• _THE PROBLEM_
Please format the rows as a Markdown table with the columns "No." and "Line", covering only the lines from the one containing "Viewport: 1600px width, 723px height." through the end of the rows, both ends included. Number each line, skip blank lines, and leave the pictures out.
== AVAILABLE RECORDS ==
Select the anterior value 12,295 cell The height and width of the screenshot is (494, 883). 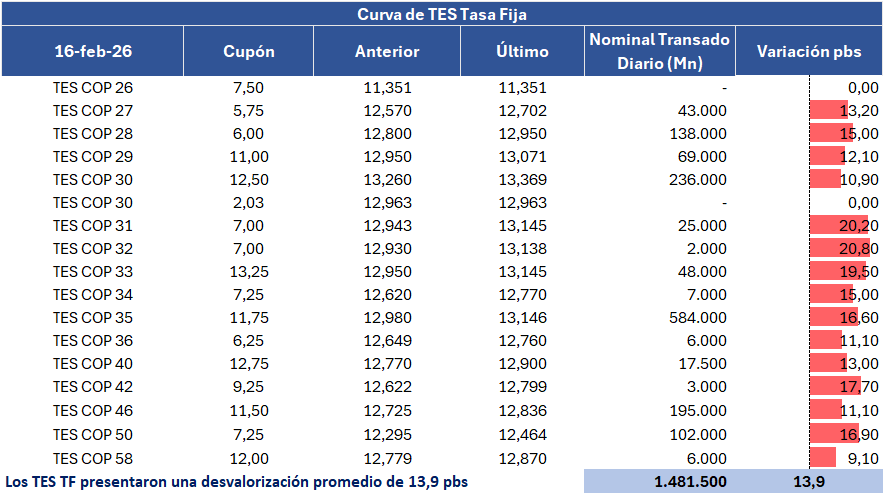[x=387, y=435]
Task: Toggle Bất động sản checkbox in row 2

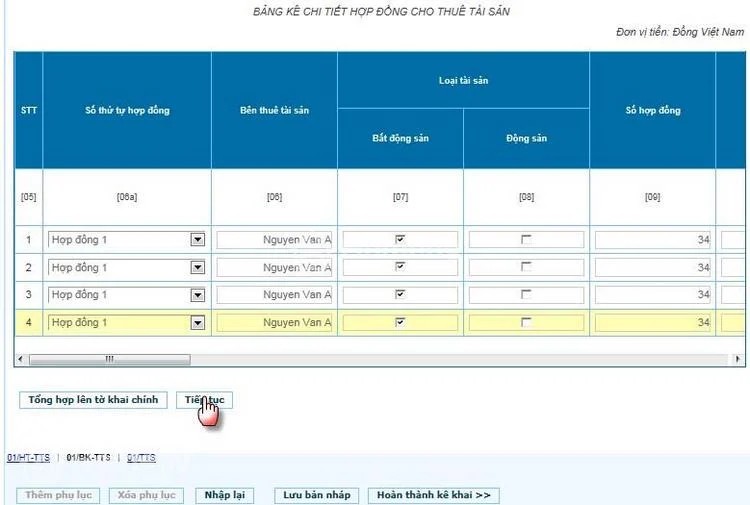Action: tap(400, 267)
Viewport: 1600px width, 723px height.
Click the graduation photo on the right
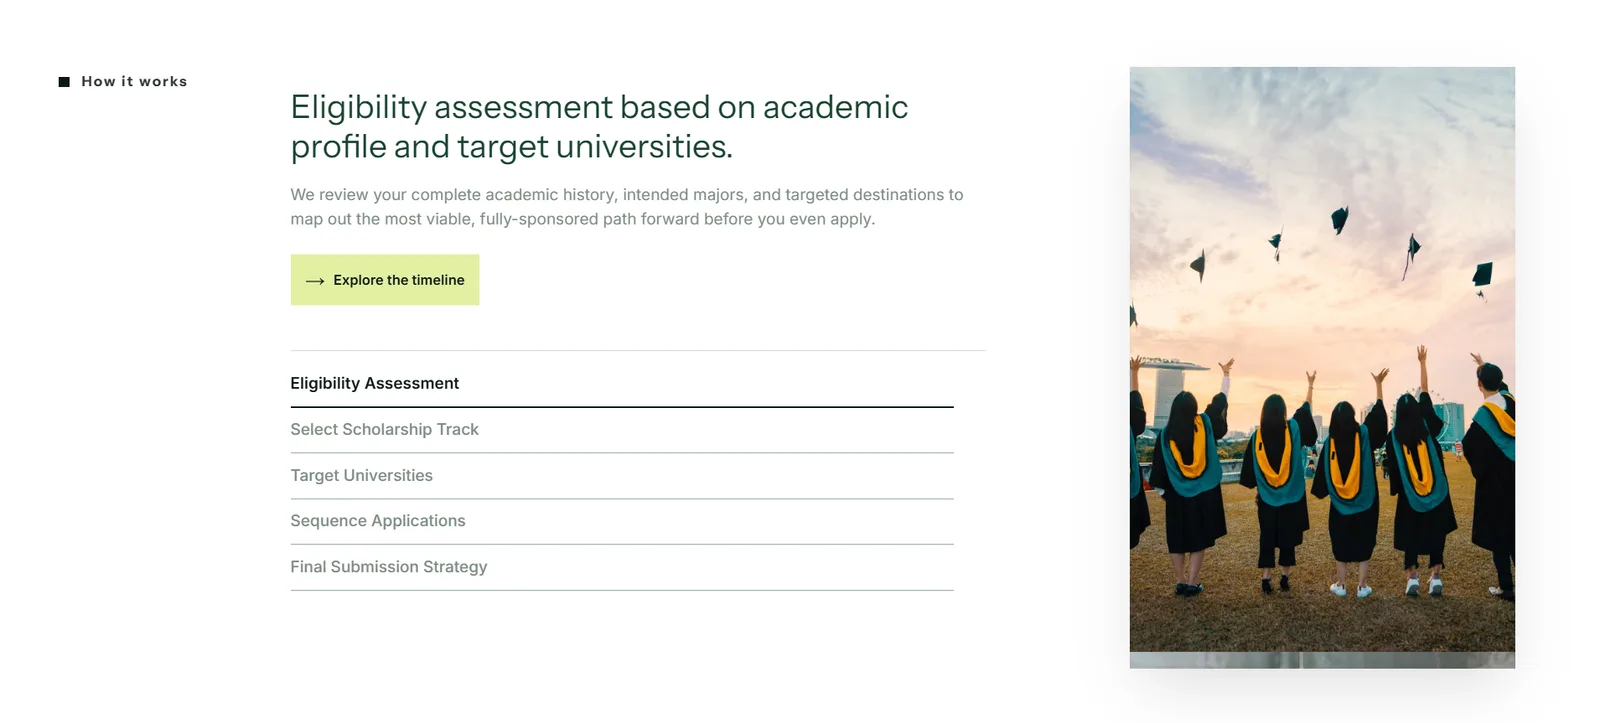[x=1322, y=359]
===
• _FULL RESPONSE_
| No. | Line |
|---|---|
| 1 | Viewport: 1600px width, 723px height. |
| 2 | Click the graduation photo on the right |
| 3 | [x=1322, y=359] |